◆ BRIEF: The answer must be the full listing, restated word for word.

◆ RECORDS PROVIDED:

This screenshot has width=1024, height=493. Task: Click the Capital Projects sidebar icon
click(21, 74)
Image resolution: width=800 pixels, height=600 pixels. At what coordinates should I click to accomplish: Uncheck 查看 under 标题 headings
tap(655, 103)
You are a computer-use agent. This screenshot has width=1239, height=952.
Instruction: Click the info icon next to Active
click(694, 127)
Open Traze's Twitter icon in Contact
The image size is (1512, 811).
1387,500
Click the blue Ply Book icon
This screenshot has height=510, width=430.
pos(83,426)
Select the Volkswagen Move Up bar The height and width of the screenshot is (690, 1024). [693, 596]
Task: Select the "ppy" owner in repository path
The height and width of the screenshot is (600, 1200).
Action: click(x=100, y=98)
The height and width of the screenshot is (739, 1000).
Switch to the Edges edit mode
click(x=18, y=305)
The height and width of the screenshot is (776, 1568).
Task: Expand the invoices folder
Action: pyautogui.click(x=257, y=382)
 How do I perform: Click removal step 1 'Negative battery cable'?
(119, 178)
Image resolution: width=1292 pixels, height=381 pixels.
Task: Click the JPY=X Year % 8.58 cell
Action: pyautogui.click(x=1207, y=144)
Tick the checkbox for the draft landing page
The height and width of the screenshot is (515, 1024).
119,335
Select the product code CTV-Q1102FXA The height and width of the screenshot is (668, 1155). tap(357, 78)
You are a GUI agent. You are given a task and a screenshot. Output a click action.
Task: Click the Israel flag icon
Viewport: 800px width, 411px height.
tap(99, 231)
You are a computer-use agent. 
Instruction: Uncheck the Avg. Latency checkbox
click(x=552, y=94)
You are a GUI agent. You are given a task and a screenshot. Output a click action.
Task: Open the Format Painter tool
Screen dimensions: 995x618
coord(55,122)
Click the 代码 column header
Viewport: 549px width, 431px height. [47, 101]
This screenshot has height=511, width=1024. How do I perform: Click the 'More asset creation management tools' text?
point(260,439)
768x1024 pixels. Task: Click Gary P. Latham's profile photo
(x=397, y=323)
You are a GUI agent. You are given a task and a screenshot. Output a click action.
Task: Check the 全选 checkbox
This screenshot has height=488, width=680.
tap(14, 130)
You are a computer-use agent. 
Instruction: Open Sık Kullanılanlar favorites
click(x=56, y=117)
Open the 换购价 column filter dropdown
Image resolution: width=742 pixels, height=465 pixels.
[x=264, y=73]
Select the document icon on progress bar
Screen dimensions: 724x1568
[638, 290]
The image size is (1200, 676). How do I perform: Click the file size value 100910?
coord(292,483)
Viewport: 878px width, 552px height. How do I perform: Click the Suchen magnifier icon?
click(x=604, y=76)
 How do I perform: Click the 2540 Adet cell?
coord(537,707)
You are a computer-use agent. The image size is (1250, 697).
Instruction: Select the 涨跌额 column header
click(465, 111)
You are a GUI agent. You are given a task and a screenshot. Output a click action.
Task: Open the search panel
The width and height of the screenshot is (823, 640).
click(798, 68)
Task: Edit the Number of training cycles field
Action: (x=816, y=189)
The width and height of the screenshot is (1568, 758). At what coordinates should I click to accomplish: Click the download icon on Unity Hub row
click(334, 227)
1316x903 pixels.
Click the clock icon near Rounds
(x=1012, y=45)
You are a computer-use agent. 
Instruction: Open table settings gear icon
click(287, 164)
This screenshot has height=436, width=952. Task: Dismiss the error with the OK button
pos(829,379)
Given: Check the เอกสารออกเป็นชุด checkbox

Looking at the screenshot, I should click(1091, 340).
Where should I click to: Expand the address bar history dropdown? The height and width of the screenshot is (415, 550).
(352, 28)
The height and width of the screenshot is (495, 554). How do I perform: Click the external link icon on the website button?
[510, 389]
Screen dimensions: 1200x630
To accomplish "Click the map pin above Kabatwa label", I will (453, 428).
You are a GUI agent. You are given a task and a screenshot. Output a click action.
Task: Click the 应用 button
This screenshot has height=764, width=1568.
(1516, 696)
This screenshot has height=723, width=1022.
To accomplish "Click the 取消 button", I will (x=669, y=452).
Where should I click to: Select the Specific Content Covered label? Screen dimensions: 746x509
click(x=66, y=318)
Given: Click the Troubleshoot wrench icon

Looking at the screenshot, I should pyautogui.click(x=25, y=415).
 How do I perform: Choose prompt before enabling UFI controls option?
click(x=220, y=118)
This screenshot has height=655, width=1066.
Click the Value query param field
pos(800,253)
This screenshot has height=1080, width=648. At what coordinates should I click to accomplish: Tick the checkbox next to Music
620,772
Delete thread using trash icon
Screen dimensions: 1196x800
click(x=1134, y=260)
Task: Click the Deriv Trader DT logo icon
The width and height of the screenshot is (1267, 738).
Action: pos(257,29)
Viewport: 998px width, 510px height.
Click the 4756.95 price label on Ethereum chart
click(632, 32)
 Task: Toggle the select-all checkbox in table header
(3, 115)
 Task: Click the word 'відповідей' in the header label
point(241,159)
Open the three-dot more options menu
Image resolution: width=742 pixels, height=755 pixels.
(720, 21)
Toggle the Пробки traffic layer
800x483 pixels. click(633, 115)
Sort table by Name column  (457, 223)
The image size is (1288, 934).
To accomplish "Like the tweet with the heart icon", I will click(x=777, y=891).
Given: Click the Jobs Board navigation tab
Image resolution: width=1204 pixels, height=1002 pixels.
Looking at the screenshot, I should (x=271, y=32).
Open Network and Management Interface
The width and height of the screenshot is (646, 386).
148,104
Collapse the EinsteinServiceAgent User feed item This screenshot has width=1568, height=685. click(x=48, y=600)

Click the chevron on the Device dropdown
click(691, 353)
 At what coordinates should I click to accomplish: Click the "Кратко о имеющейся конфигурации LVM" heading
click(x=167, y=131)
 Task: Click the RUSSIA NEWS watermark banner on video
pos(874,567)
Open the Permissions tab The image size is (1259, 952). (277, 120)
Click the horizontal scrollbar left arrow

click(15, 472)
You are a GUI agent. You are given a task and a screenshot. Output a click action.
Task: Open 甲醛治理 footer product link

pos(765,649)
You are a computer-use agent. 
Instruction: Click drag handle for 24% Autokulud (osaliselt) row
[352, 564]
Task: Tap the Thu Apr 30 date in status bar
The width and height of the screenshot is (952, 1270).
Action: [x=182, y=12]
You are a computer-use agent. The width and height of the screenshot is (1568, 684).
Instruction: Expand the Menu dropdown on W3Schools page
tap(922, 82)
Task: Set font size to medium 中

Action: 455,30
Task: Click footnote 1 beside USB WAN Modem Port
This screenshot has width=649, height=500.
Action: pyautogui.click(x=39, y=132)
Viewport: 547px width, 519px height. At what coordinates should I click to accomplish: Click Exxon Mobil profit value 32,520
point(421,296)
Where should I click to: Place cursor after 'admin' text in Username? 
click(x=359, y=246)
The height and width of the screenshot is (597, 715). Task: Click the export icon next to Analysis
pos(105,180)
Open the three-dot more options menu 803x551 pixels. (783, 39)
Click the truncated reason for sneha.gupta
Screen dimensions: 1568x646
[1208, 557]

◆ RESPONSE:
This screenshot has width=1024, height=493. Task: Click the Capital Projects sidebar icon
click(21, 74)
Image resolution: width=800 pixels, height=600 pixels. At what coordinates should I click to accomplish: Uncheck 查看 under 标题 headings
tap(655, 103)
You are a computer-use agent. This screenshot has width=1239, height=952.
Instruction: Click the info icon next to Active
click(694, 127)
Open Traze's Twitter icon in Contact
The image size is (1512, 811).
1387,500
Click the blue Ply Book icon
This screenshot has height=510, width=430.
pos(83,426)
Select the Volkswagen Move Up bar The height and width of the screenshot is (690, 1024). [693, 596]
Task: Select the "ppy" owner in repository path
The height and width of the screenshot is (600, 1200).
Action: click(x=100, y=98)
The height and width of the screenshot is (739, 1000).
Switch to the Edges edit mode
click(x=18, y=305)
The height and width of the screenshot is (776, 1568).
Task: Expand the invoices folder
Action: pyautogui.click(x=257, y=382)
 How do I perform: Click removal step 1 'Negative battery cable'?
(119, 178)
Image resolution: width=1292 pixels, height=381 pixels.
Task: Click the JPY=X Year % 8.58 cell
Action: pyautogui.click(x=1207, y=144)
Tick the checkbox for the draft landing page
The height and width of the screenshot is (515, 1024).
119,335
Select the product code CTV-Q1102FXA The height and width of the screenshot is (668, 1155). tap(357, 78)
You are a GUI agent. You are given a task and a screenshot. Output a click action.
Task: Click the Israel flag icon
Viewport: 800px width, 411px height.
tap(99, 231)
You are a computer-use agent. 
Instruction: Uncheck the Avg. Latency checkbox
click(x=552, y=94)
You are a GUI agent. You are given a task and a screenshot. Output a click action.
Task: Open the Format Painter tool
Screen dimensions: 995x618
coord(55,122)
Click the 代码 column header
Viewport: 549px width, 431px height. [47, 101]
This screenshot has height=511, width=1024. How do I perform: Click the 'More asset creation management tools' text?
point(260,439)
768x1024 pixels. Task: Click Gary P. Latham's profile photo
(x=397, y=323)
You are a GUI agent. You are given a task and a screenshot. Output a click action.
Task: Check the 全选 checkbox
This screenshot has height=488, width=680.
tap(14, 130)
You are a computer-use agent. 
Instruction: Open Sık Kullanılanlar favorites
click(x=56, y=117)
Open the 换购价 column filter dropdown
Image resolution: width=742 pixels, height=465 pixels.
[x=264, y=73]
Select the document icon on progress bar
Screen dimensions: 724x1568
[638, 290]
The image size is (1200, 676). How do I perform: Click the file size value 100910?
coord(292,483)
Viewport: 878px width, 552px height. How do I perform: Click the Suchen magnifier icon?
click(x=604, y=76)
 How do I perform: Click the 2540 Adet cell?
coord(537,707)
You are a computer-use agent. The image size is (1250, 697).
Instruction: Select the 涨跌额 column header
click(465, 111)
You are a GUI agent. You are given a task and a screenshot. Output a click action.
Task: Open the search panel
The width and height of the screenshot is (823, 640).
click(798, 68)
Task: Edit the Number of training cycles field
Action: (x=816, y=189)
The width and height of the screenshot is (1568, 758). At what coordinates should I click to accomplish: Click the download icon on Unity Hub row
click(334, 227)
1316x903 pixels.
Click the clock icon near Rounds
(x=1012, y=45)
You are a computer-use agent. 
Instruction: Open table settings gear icon
click(287, 164)
This screenshot has height=436, width=952. Task: Dismiss the error with the OK button
pos(829,379)
Given: Check the เอกสารออกเป็นชุด checkbox

Looking at the screenshot, I should click(1091, 340).
Where should I click to: Expand the address bar history dropdown? The height and width of the screenshot is (415, 550).
(352, 28)
The height and width of the screenshot is (495, 554). How do I perform: Click the external link icon on the website button?
[510, 389]
Screen dimensions: 1200x630
To accomplish "Click the map pin above Kabatwa label", I will (453, 428).
You are a GUI agent. You are given a task and a screenshot. Output a click action.
Task: Click the 应用 button
This screenshot has height=764, width=1568.
(1516, 696)
This screenshot has height=723, width=1022.
To accomplish "Click the 取消 button", I will (x=669, y=452).
Where should I click to: Select the Specific Content Covered label? Screen dimensions: 746x509
click(x=66, y=318)
Given: Click the Troubleshoot wrench icon

Looking at the screenshot, I should pyautogui.click(x=25, y=415).
 How do I perform: Choose prompt before enabling UFI controls option?
click(x=220, y=118)
This screenshot has height=655, width=1066.
Click the Value query param field
pos(800,253)
This screenshot has height=1080, width=648. At what coordinates should I click to accomplish: Tick the checkbox next to Music
620,772
Delete thread using trash icon
Screen dimensions: 1196x800
click(x=1134, y=260)
Task: Click the Deriv Trader DT logo icon
The width and height of the screenshot is (1267, 738).
Action: pos(257,29)
Viewport: 998px width, 510px height.
Click the 4756.95 price label on Ethereum chart
click(632, 32)
 Task: Toggle the select-all checkbox in table header
(3, 115)
 Task: Click the word 'відповідей' in the header label
point(241,159)
Open the three-dot more options menu
Image resolution: width=742 pixels, height=755 pixels.
(720, 21)
Toggle the Пробки traffic layer
800x483 pixels. click(633, 115)
Sort table by Name column  (457, 223)
The image size is (1288, 934).
To accomplish "Like the tweet with the heart icon", I will click(x=777, y=891).
Given: Click the Jobs Board navigation tab
Image resolution: width=1204 pixels, height=1002 pixels.
Looking at the screenshot, I should (x=271, y=32).
Open Network and Management Interface
The width and height of the screenshot is (646, 386).
148,104
Collapse the EinsteinServiceAgent User feed item This screenshot has width=1568, height=685. click(x=48, y=600)

Click the chevron on the Device dropdown
click(691, 353)
 At what coordinates should I click to accomplish: Click the "Кратко о имеющейся конфигурации LVM" heading
click(x=167, y=131)
 Task: Click the RUSSIA NEWS watermark banner on video
pos(874,567)
Open the Permissions tab The image size is (1259, 952). (277, 120)
Click the horizontal scrollbar left arrow

click(15, 472)
You are a GUI agent. You are given a task and a screenshot. Output a click action.
Task: Open 甲醛治理 footer product link

pos(765,649)
You are a computer-use agent. 
Instruction: Click drag handle for 24% Autokulud (osaliselt) row
[352, 564]
Task: Tap the Thu Apr 30 date in status bar
The width and height of the screenshot is (952, 1270).
Action: [x=182, y=12]
You are a computer-use agent. The width and height of the screenshot is (1568, 684).
Instruction: Expand the Menu dropdown on W3Schools page
tap(922, 82)
Task: Set font size to medium 中

Action: 455,30
Task: Click footnote 1 beside USB WAN Modem Port
This screenshot has width=649, height=500.
Action: pyautogui.click(x=39, y=132)
Viewport: 547px width, 519px height. At what coordinates should I click to accomplish: Click Exxon Mobil profit value 32,520
point(421,296)
Where should I click to: Place cursor after 'admin' text in Username? 
click(x=359, y=246)
The height and width of the screenshot is (597, 715). Task: Click the export icon next to Analysis
pos(105,180)
Open the three-dot more options menu 803x551 pixels. (783, 39)
Click the truncated reason for sneha.gupta
Screen dimensions: 1568x646
[1208, 557]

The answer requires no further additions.